I've bought around 6 Nema23 motors with drivers and 2 Nema34 motors with drivers from Ali, and they all work.
The "closed loop steppers" are significantly quieter in operation, and well worth the price difference.
In the bigger CO2 lasers there is often a small timing belt on the motor to an intermediate axle, and then a cut open timing belt to move the gantry, and it usually adds a extra gear reducion of 1:3. These intermediate axles can be bought as spare parts for reasonable prices. I'm not sure if plastic or rubber timing belts are the best option for a plasma cutter. You may want to consider a regular bycicle chain, but don't make the sprockets too small, or you will get into trouble because those sprockets are polygons (with each teeth) and not "circles".
It's probably a good idea to use these.
Stepper motors loose torque at High RPM, (This gets serious above 600RPM, depending on power supply voltage) but with the 1:3 reduction you need less torque from the motor. Result is higher resolution, and more freedom in choosing the diameter of the pulley's.
If you want to go LinuxCNC. I guggest to add a MESA FPGA card. I think they cost around EUR150, but the extra reliability is probably well worth it.
If you want to go cheap...
I've burned a Grbl clone for an STM32 into a "Blue Pill" and added some good old 74LS line driver chips to drive the opto couplers in the stepper motor drivers. Soldered it all on Matrix board.
I use bCNC for driving Grbl. It's a simple program (for today's standards) but it does get the job done, and it has some nice features for post processing your CAD files. It can add stuff as tool offsets, lead in and out.
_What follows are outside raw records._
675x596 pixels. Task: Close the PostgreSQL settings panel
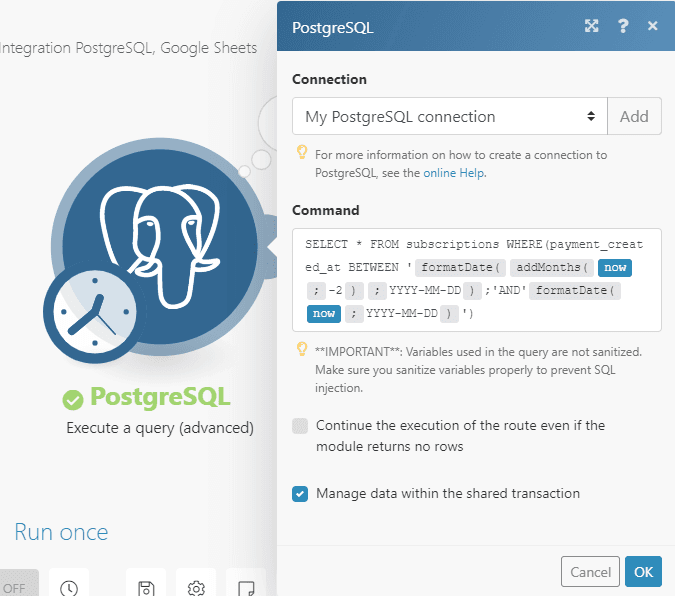[x=652, y=27]
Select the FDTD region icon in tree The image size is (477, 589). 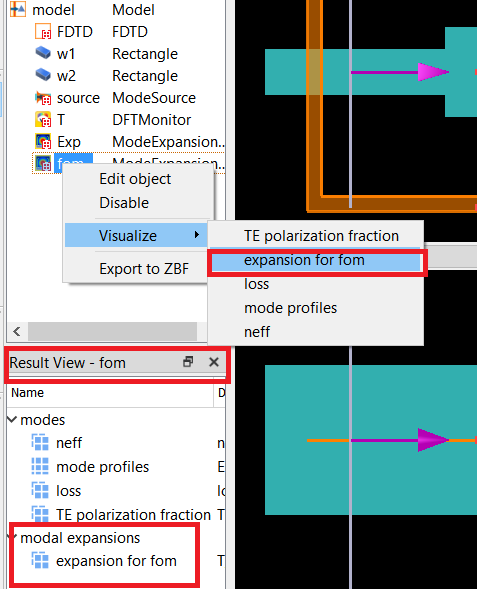click(43, 32)
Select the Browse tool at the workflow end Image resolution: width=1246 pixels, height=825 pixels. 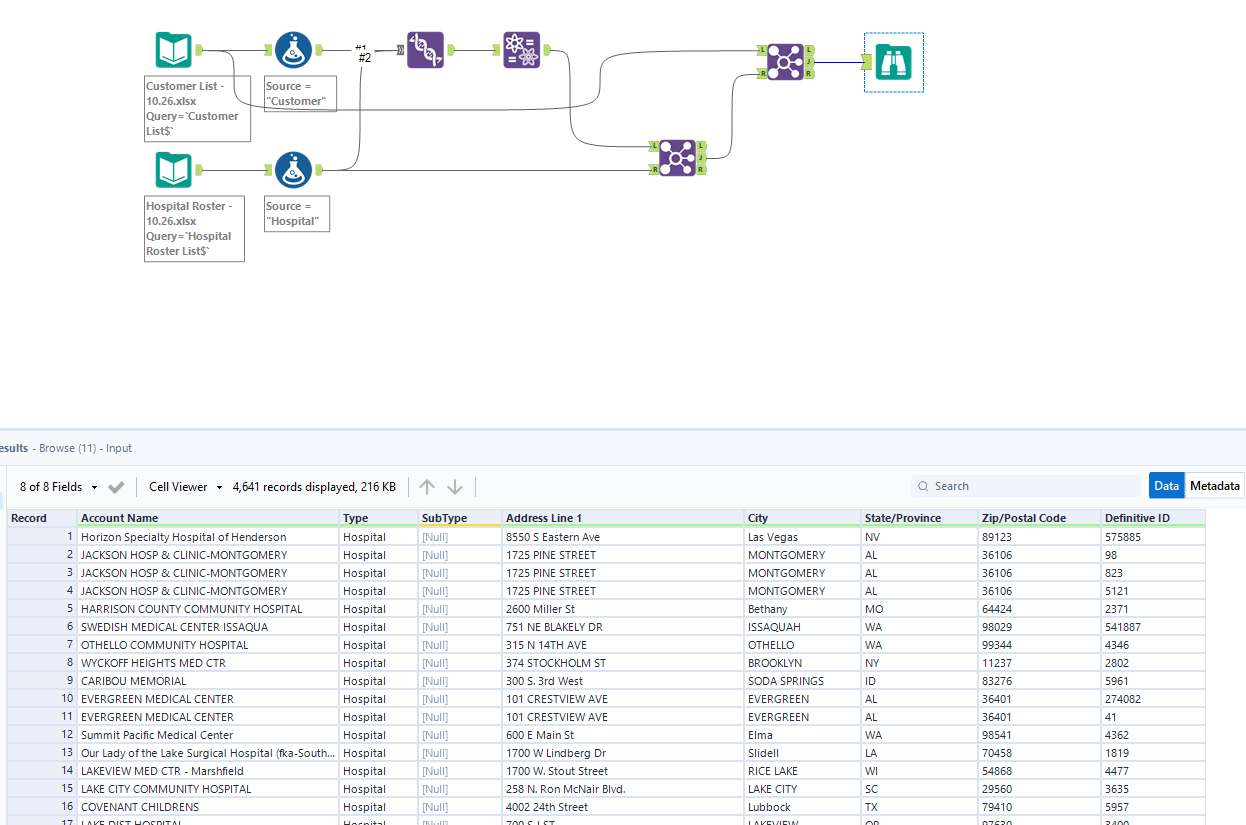(892, 61)
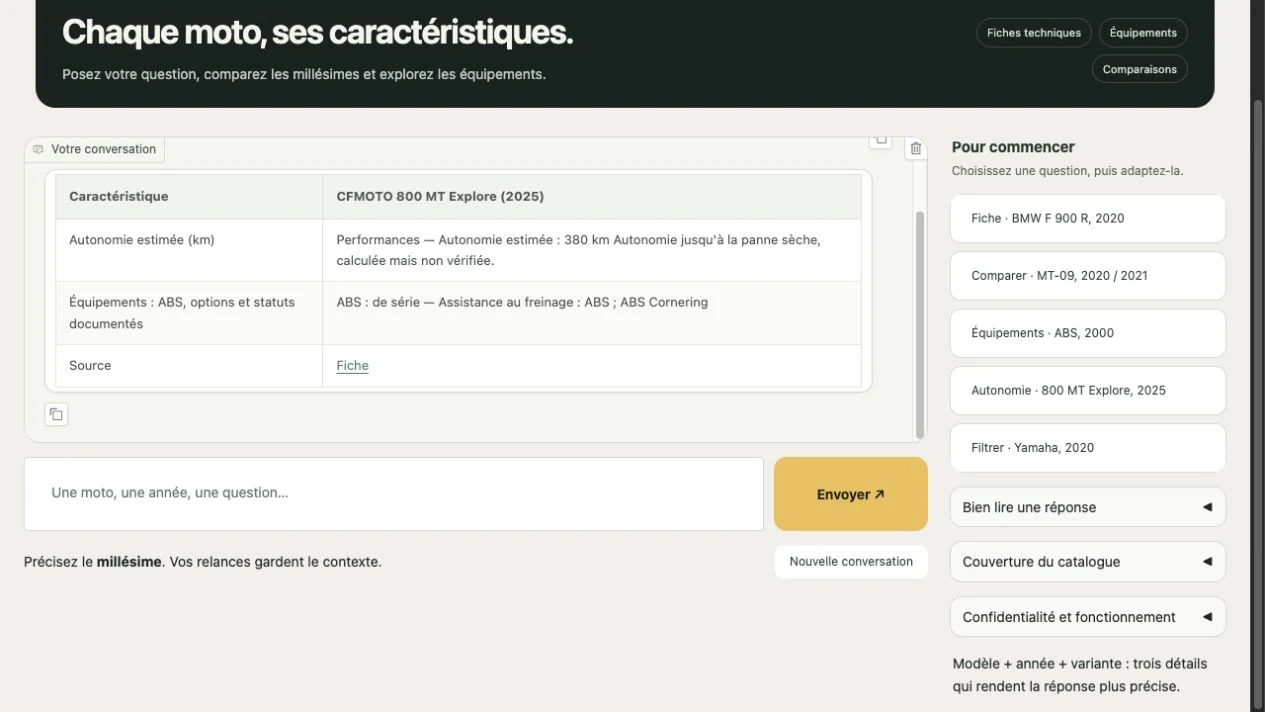This screenshot has width=1265, height=712.
Task: Open the Fiche source link
Action: coord(352,366)
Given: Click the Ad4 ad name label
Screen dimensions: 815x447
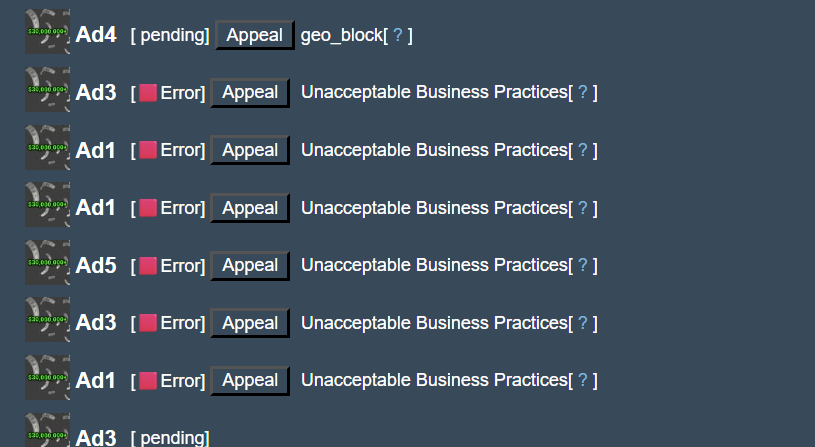Looking at the screenshot, I should pyautogui.click(x=96, y=35).
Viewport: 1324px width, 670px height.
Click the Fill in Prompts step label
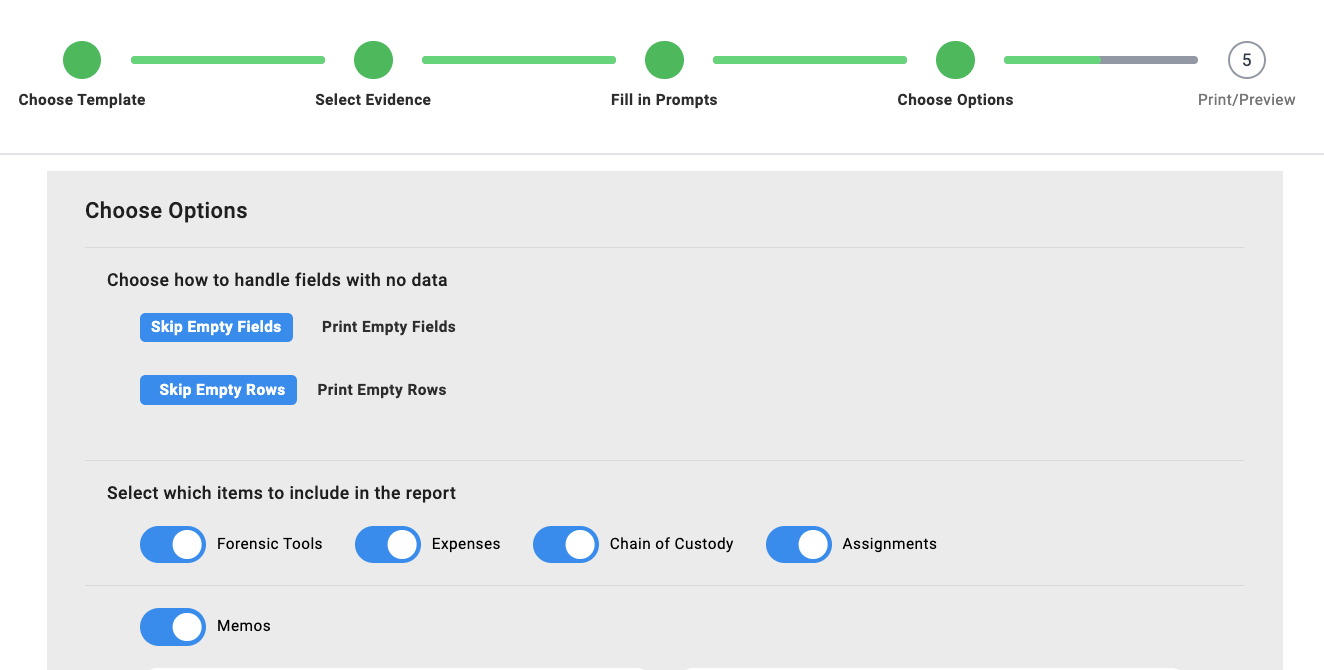point(664,100)
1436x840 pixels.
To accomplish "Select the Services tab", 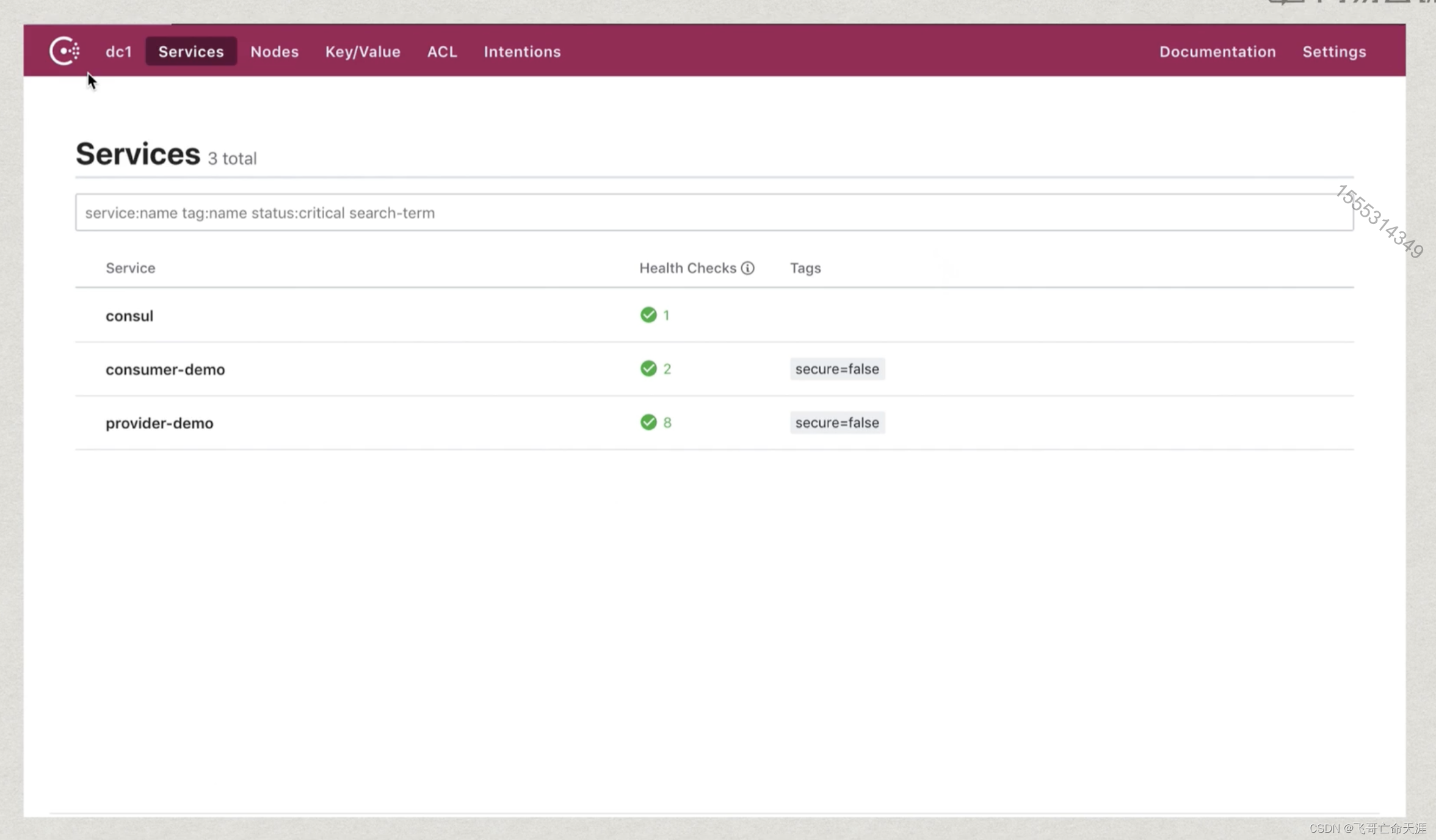I will point(191,51).
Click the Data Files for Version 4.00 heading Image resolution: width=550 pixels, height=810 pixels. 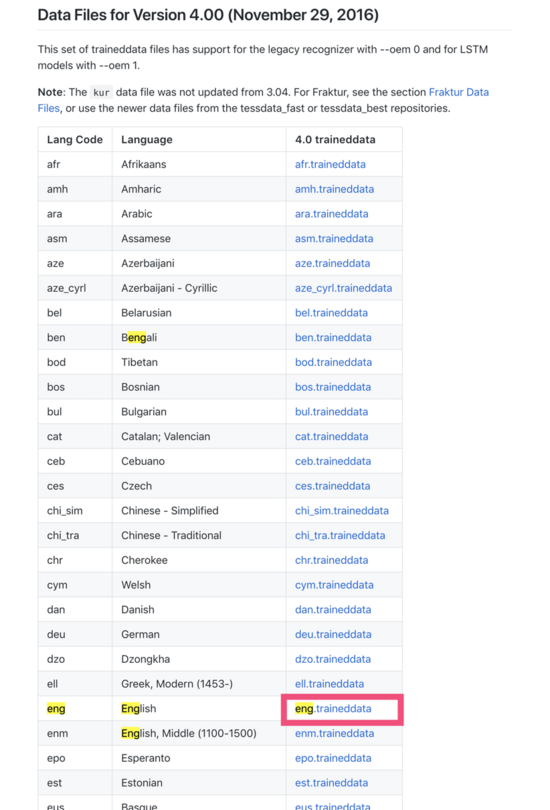tap(208, 15)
It also has special features for cutting plotters, which add "swirls" in tight corners.
I do not know of special features for plasma cutters in bCNC. Would any be needed?
bCNC is also written in Python, and there are some 20+ plugins such as spirograph generators, puzzle pieces and such. You can study those to write your own plugins for special functions if needed.
bCNC also has a Z-height "probe" function built in.
Original function for this is for PCB milling, to take of the copper, and leave the glass alone, but the same feature can also be used for your probe height compensation of course.